Insights & Research

Does Hedging Reduce Risk, or Just Transfer It—and Create New Ones?

Does Hedging Reduce Risk, or Just Transfer It—and Create New Ones?


Does Hedging Reduce Risk, or Just Transfer It—and Create New Ones?

 

The Paradox of Protection: For years, financial leaders have treated hedging as a bulletproof vest against market volatility. But what if the moment you secure your margins, you unknowingly open the door to a new, more insidious set of financial threats? We rely on derivatives for stability, yet the very act of reducing one risk exposes us to the hidden liabilities of basis, liquidity, and counterparty exposure. Does hedging truly reduce uncertainty, or are we simply swapping visible market danger for invisible balance sheet risk? This is the critical question demanding an honest answer from every finance professional.

The reality is that while hedging successfully mitigates the primary, volatile market risk, it introduces a host of secondary financial and operational exposures that must be carefully managed.

1.The Transfer Mechanism: Price Risk to Counterparty Risk

Forward contracts allow the party to buy or sell an asset at a pre-agreed price on a specified date. This helps the party reduce the risk of a favourable situation arising for them, that is, it reduces the risk of the asset getting sold for a lower price, or having to buy the asset at a higher price from the present date. So, they protect against the future adverse price movements, giving a certainty in the cashflows. This shifts the risk to the counterparty rather than reducing it. The counterparty could default leaving the original risk unhedged.

Similarly, swaps change the stream of cashflow, from floating to fixed or vice versa, but there still exists a counterparty risk, which if the swap provider fails, the exposure remains unresolved.

2. The Introduction of Basis Risk

The use of futures to hedge the commodity or forex exposure locks in a price, creating offsetting gains and losses between the physical market and the derivative market.
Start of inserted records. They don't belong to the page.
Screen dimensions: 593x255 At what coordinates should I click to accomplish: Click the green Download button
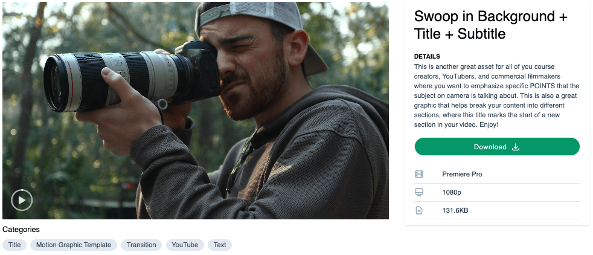(496, 147)
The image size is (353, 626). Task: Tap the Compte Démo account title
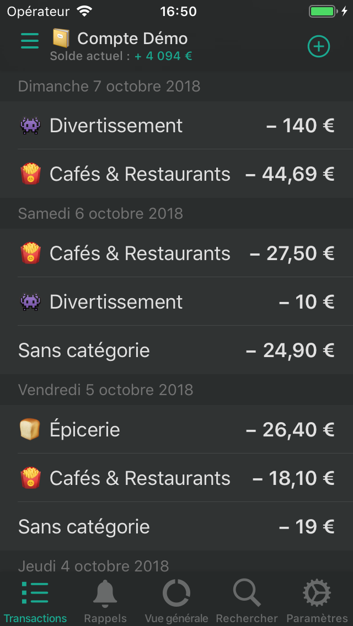pos(132,39)
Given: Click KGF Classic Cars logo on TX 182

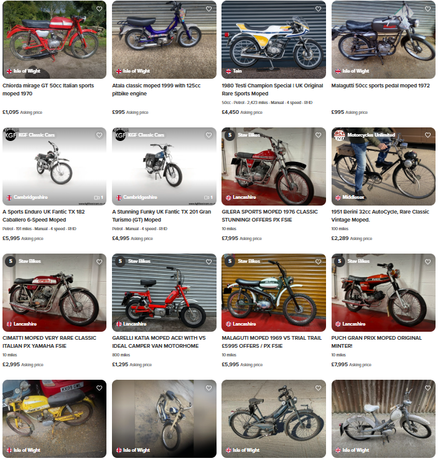Looking at the screenshot, I should click(x=10, y=135).
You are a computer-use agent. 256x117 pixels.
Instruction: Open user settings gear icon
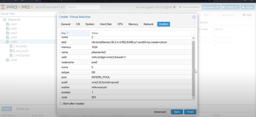point(174,7)
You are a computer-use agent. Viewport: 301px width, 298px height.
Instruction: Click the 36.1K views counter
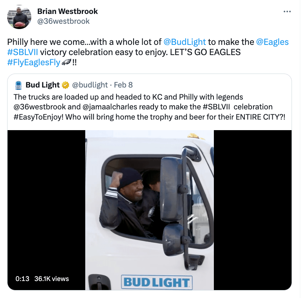pos(51,279)
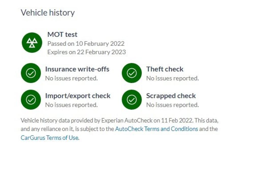Image resolution: width=260 pixels, height=182 pixels.
Task: Click No issues reported under Scrapped check
Action: pyautogui.click(x=172, y=105)
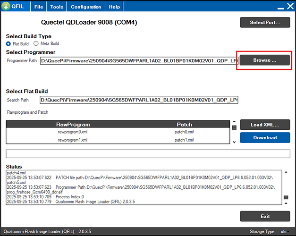296x236 pixels.
Task: Click the up arrow of the Status log scrollbar
Action: pyautogui.click(x=286, y=172)

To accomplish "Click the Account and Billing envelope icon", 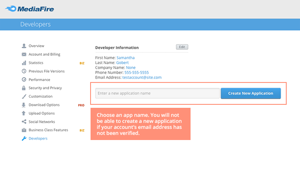I will point(24,55).
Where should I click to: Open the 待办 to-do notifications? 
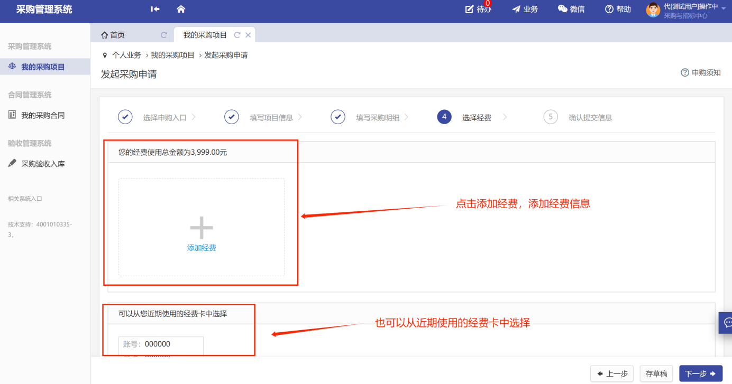pos(478,9)

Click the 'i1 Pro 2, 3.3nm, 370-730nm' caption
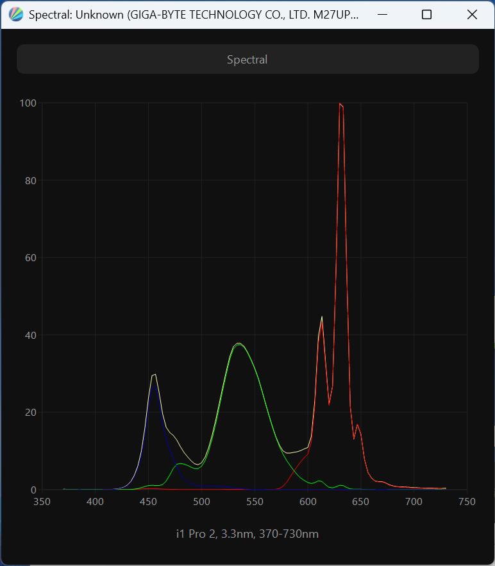tap(248, 534)
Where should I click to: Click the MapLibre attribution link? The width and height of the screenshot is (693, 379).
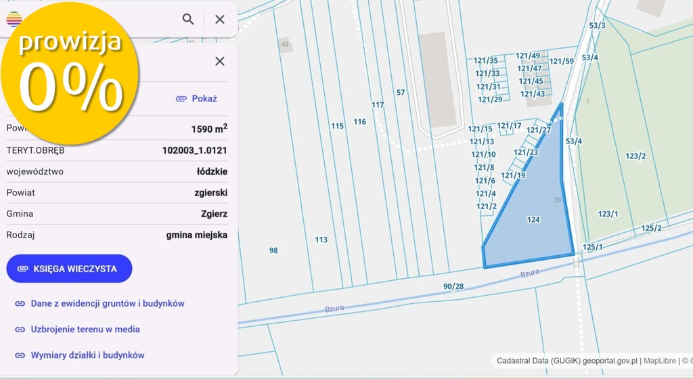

However, this process can result in basis risk, which is the mismatch in the hedging instrument and the exposure it is intended to hedge. Basis risk can happen due to differences in maturity, location, or the quality/grade of the underlying asset.

Even when the primary market risk is transferred, this misalignment means the hedge may not perfectly track the value of the underlying asset, leaving a residual, unhedged exposure on the balance sheet.

3. The Shift to Liquidity Risk

A company uses traded derivatives like futures to hedge commodity or forex risks, which requires an initial margin payment. Because these contracts are marked-to-market on a daily basis, volatile market movements can lead to unexpected requirements in liquidity, turning into a burden if the company faces existing liquidity issues. This, in turn, can lead to cash flow pressure, margin call risk, and potential breaches of covenants.

Yes, you hedge the price volatility getting yourself exposed to liquidity risk.

4. The Opportunity Cost and Options Complexity

Futures do not allow to take advantage of the favourable movements in the market, which is a downside. But this can be solved by using options. Entering into options requires a premium to be paid, making it costly. There is also a possibility that the value of option erodes over time, if the market moves slowly. This can be entered into if the market is highly volatile, but if there is a sudden change in the volatility, the hedge can be ineffective. This gives a false sense of security with draining resources.

The Bottom Line: Costs and Consequences

Poorly designed hedges can introduce new risks, including liquidity stress, operational complexity, and counterparty exposure. These new exposures can sometimes overshadow the risk they were intended to mitigate, turning a protective strategy into a liability. Over-reliance on hedging can create a false sense of security, masking underlying vulnerabilities.

It is therefore important for companies to look at the costs that arise as a result of hedging, be it the counterparty, basis, liquidity or other risks, and make a decision to hedge or bear the risk. This requires a continuous, disciplined risk management framework, where the cost of the hedge (including premiums and collateral) is weighed against the cost of bearing the risk unhedged. The decision is not merely tactical, but a strategic one that defines the company's ultimate risk appetite.